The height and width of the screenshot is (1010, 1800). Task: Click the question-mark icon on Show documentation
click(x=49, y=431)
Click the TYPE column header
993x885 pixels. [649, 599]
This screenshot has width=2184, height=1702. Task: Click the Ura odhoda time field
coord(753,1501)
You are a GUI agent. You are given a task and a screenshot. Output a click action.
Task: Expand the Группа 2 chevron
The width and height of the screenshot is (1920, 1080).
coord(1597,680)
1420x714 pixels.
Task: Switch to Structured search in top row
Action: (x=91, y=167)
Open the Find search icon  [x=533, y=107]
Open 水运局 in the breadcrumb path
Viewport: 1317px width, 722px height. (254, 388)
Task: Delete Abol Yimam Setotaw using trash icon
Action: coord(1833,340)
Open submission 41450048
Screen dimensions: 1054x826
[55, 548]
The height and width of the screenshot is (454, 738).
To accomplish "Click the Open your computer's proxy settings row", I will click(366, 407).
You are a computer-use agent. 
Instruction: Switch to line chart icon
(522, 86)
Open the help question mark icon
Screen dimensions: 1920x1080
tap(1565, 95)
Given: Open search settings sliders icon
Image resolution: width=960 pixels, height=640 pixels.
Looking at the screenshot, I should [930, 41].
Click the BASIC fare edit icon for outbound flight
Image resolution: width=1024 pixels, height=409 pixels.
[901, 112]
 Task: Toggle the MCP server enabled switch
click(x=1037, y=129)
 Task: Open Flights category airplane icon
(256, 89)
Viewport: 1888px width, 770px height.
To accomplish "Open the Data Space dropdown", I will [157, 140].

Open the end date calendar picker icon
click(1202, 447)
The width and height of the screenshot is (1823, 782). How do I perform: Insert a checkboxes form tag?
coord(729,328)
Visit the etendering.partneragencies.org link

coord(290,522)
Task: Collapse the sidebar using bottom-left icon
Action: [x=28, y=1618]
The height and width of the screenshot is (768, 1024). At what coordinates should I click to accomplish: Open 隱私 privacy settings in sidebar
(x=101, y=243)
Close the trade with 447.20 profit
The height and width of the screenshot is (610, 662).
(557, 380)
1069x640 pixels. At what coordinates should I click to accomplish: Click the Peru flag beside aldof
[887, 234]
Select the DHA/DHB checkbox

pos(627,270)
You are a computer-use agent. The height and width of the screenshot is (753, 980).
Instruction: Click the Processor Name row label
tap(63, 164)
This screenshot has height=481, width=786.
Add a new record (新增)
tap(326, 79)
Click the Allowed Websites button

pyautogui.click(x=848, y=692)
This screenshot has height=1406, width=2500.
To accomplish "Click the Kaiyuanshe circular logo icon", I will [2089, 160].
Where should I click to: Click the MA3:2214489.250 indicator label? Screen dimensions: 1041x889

○ ○ ○ ○ ○ ○ ○

* THE REQUEST
Swap "chevron" for "arrow" throughout the items above, and reproduce all the lines with nothing else changed.

* OUTPUT OF THE TASK
The height and width of the screenshot is (1010, 1800). Task: Click the question-mark icon on Show documentation
click(x=49, y=431)
Click the TYPE column header
993x885 pixels. [649, 599]
This screenshot has width=2184, height=1702. Task: Click the Ura odhoda time field
coord(753,1501)
You are a GUI agent. You are given a task and a screenshot. Output a click action.
Task: Expand the Группа 2 arrow
The width and height of the screenshot is (1920, 1080).
coord(1597,680)
1420x714 pixels.
Task: Switch to Structured search in top row
Action: (x=91, y=167)
Open the Find search icon  [x=533, y=107]
Open 水运局 in the breadcrumb path
Viewport: 1317px width, 722px height. (254, 388)
Task: Delete Abol Yimam Setotaw using trash icon
Action: coord(1833,340)
Open submission 41450048
Screen dimensions: 1054x826
[55, 548]
The height and width of the screenshot is (454, 738).
To accomplish "Click the Open your computer's proxy settings row", I will click(366, 407).
You are a computer-use agent. 
Instruction: Switch to line chart icon
(522, 86)
Open the help question mark icon
Screen dimensions: 1920x1080
tap(1565, 95)
Given: Open search settings sliders icon
Image resolution: width=960 pixels, height=640 pixels.
Looking at the screenshot, I should [930, 41].
Click the BASIC fare edit icon for outbound flight
Image resolution: width=1024 pixels, height=409 pixels.
[901, 112]
 Task: Toggle the MCP server enabled switch
click(x=1037, y=129)
 Task: Open Flights category airplane icon
(256, 89)
Viewport: 1888px width, 770px height.
To accomplish "Open the Data Space dropdown", I will [157, 140].

Open the end date calendar picker icon
click(1202, 447)
The width and height of the screenshot is (1823, 782). How do I perform: Insert a checkboxes form tag?
coord(729,328)
Visit the etendering.partneragencies.org link

coord(290,522)
Task: Collapse the sidebar using bottom-left icon
Action: [x=28, y=1618]
The height and width of the screenshot is (768, 1024). At what coordinates should I click to accomplish: Open 隱私 privacy settings in sidebar
(x=101, y=243)
Close the trade with 447.20 profit
The height and width of the screenshot is (610, 662).
(557, 380)
1069x640 pixels. At what coordinates should I click to accomplish: Click the Peru flag beside aldof
[887, 234]
Select the DHA/DHB checkbox

pos(627,270)
You are a computer-use agent. The height and width of the screenshot is (753, 980).
Instruction: Click the Processor Name row label
tap(63, 164)
This screenshot has height=481, width=786.
Add a new record (新增)
tap(326, 79)
Click the Allowed Websites button

pyautogui.click(x=848, y=692)
This screenshot has height=1406, width=2500.
To accomplish "Click the Kaiyuanshe circular logo icon", I will [2089, 160].
Where should I click to: Click the MA3:2214489.250 indicator label? Screen dimensions: 1041x889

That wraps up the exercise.